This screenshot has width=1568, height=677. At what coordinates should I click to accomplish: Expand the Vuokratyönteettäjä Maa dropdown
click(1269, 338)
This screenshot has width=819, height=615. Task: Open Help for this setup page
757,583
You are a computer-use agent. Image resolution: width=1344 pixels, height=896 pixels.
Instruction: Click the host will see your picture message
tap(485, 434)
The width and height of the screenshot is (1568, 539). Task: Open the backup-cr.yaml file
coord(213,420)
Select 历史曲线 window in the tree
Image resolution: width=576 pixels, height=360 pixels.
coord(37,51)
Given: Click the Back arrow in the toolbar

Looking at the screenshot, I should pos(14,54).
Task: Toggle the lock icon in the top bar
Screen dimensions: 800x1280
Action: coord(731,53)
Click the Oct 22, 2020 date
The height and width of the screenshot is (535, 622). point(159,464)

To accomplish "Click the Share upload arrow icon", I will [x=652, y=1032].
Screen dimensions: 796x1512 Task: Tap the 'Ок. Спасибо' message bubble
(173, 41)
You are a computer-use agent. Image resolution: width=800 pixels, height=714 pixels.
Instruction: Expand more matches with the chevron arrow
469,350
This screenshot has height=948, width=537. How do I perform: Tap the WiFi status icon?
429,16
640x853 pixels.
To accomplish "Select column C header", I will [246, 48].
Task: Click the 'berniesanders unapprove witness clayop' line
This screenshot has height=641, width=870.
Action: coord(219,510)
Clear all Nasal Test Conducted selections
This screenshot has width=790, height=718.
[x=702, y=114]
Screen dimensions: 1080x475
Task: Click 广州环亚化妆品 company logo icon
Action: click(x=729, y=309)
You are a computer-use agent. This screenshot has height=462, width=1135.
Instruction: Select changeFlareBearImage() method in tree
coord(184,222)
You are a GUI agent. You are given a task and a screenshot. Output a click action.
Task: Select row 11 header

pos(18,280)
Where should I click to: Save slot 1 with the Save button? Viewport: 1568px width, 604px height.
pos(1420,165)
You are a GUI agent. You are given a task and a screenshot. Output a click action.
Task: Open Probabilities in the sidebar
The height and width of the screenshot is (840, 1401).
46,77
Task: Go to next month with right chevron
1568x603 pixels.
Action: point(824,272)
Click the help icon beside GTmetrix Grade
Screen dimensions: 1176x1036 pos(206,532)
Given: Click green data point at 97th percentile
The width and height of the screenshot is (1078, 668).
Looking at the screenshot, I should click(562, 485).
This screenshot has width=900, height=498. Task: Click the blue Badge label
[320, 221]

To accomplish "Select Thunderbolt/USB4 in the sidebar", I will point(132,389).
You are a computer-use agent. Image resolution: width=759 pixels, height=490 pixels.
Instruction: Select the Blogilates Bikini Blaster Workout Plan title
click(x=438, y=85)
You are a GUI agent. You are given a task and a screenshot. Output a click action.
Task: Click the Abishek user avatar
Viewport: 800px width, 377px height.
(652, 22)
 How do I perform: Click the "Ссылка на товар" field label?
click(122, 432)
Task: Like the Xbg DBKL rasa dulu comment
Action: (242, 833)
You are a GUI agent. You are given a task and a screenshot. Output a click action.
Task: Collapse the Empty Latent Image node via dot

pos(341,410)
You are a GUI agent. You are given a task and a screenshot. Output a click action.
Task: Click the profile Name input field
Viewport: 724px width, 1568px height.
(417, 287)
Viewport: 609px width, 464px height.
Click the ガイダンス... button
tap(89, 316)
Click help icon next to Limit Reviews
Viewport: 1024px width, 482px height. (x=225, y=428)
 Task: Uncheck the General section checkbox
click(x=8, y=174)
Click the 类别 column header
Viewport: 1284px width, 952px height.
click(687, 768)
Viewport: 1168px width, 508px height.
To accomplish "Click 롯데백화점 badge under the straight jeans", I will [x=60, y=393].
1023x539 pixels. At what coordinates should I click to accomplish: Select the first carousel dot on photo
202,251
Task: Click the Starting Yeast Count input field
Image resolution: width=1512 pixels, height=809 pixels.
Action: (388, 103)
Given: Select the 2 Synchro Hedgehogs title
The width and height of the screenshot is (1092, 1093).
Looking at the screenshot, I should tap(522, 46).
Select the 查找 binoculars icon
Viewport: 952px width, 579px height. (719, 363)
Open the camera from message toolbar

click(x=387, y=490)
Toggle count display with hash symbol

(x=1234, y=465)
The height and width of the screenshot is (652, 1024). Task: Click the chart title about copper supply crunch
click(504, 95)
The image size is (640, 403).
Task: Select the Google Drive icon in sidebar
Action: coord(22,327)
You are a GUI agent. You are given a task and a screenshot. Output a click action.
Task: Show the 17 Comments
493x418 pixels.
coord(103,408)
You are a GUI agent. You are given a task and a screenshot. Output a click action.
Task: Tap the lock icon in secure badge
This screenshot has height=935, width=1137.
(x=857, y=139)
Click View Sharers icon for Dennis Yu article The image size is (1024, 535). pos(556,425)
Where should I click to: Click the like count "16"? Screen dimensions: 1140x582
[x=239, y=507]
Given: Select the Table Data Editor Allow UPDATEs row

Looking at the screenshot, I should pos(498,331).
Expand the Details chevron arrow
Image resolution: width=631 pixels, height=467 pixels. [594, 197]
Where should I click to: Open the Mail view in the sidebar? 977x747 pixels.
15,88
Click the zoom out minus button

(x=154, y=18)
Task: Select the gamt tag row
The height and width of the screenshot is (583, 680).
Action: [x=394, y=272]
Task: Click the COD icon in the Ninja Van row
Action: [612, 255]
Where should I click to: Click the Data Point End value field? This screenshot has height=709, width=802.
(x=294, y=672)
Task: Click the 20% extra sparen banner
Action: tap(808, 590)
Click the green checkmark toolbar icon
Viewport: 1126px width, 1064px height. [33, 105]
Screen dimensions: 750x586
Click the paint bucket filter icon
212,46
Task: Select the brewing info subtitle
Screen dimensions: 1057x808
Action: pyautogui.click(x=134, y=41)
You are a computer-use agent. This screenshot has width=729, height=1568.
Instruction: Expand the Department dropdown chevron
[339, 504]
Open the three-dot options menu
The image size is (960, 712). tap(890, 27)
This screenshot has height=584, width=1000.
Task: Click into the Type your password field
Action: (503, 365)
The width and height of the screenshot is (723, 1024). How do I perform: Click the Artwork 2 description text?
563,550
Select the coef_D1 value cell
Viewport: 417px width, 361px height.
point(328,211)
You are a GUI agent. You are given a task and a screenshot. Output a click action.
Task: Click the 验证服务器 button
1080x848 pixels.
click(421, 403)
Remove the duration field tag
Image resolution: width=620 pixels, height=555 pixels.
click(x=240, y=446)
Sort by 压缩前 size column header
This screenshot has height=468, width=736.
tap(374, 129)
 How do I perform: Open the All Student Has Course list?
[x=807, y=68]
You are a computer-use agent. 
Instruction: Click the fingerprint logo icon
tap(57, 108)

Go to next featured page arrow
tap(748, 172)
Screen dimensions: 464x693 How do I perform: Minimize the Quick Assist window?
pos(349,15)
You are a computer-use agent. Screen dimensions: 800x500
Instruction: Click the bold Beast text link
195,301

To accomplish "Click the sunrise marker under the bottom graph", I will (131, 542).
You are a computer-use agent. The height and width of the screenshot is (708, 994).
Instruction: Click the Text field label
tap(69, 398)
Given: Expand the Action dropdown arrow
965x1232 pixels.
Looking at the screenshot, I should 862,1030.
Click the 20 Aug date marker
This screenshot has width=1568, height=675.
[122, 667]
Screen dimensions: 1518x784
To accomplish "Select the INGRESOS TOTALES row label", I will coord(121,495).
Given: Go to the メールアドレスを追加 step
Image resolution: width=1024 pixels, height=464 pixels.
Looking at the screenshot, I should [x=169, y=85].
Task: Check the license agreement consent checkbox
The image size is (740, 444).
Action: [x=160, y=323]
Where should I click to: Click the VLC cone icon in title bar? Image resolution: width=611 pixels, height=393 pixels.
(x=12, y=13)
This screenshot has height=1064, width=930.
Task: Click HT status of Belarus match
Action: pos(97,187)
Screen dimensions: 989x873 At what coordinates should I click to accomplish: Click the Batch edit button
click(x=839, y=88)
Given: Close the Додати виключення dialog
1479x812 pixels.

About this exercise.
If a line comes after the one with "Task: Open Probabilities in the sidebar", leave it out; reproduce exactly every line of the material from the first up to and including that one.

Task solution.
This screenshot has width=1568, height=677. At what coordinates should I click to accomplish: Expand the Vuokratyönteettäjä Maa dropdown
click(1269, 338)
This screenshot has width=819, height=615. Task: Open Help for this setup page
757,583
You are a computer-use agent. Image resolution: width=1344 pixels, height=896 pixels.
Instruction: Click the host will see your picture message
tap(485, 434)
The width and height of the screenshot is (1568, 539). Task: Open the backup-cr.yaml file
coord(213,420)
Select 历史曲线 window in the tree
Image resolution: width=576 pixels, height=360 pixels.
coord(37,51)
Given: Click the Back arrow in the toolbar

Looking at the screenshot, I should pos(14,54).
Task: Toggle the lock icon in the top bar
Screen dimensions: 800x1280
Action: coord(731,53)
Click the Oct 22, 2020 date
The height and width of the screenshot is (535, 622). point(159,464)

To accomplish "Click the Share upload arrow icon", I will [x=652, y=1032].
Screen dimensions: 796x1512 Task: Tap the 'Ок. Спасибо' message bubble
(173, 41)
You are a computer-use agent. Image resolution: width=800 pixels, height=714 pixels.
Instruction: Expand more matches with the chevron arrow
469,350
This screenshot has height=948, width=537. How do I perform: Tap the WiFi status icon?
429,16
640x853 pixels.
To accomplish "Select column C header", I will [246, 48].
Task: Click the 'berniesanders unapprove witness clayop' line
This screenshot has height=641, width=870.
Action: coord(219,510)
Clear all Nasal Test Conducted selections
This screenshot has width=790, height=718.
[x=702, y=114]
Screen dimensions: 1080x475
Task: Click 广州环亚化妆品 company logo icon
Action: click(x=729, y=309)
You are a computer-use agent. This screenshot has height=462, width=1135.
Instruction: Select changeFlareBearImage() method in tree
coord(184,222)
You are a GUI agent. You are given a task and a screenshot. Output a click action.
Task: Select row 11 header

pos(18,280)
Where should I click to: Save slot 1 with the Save button? Viewport: 1568px width, 604px height.
pos(1420,165)
You are a GUI agent. You are given a task and a screenshot. Output a click action.
Task: Open Probabilities in the sidebar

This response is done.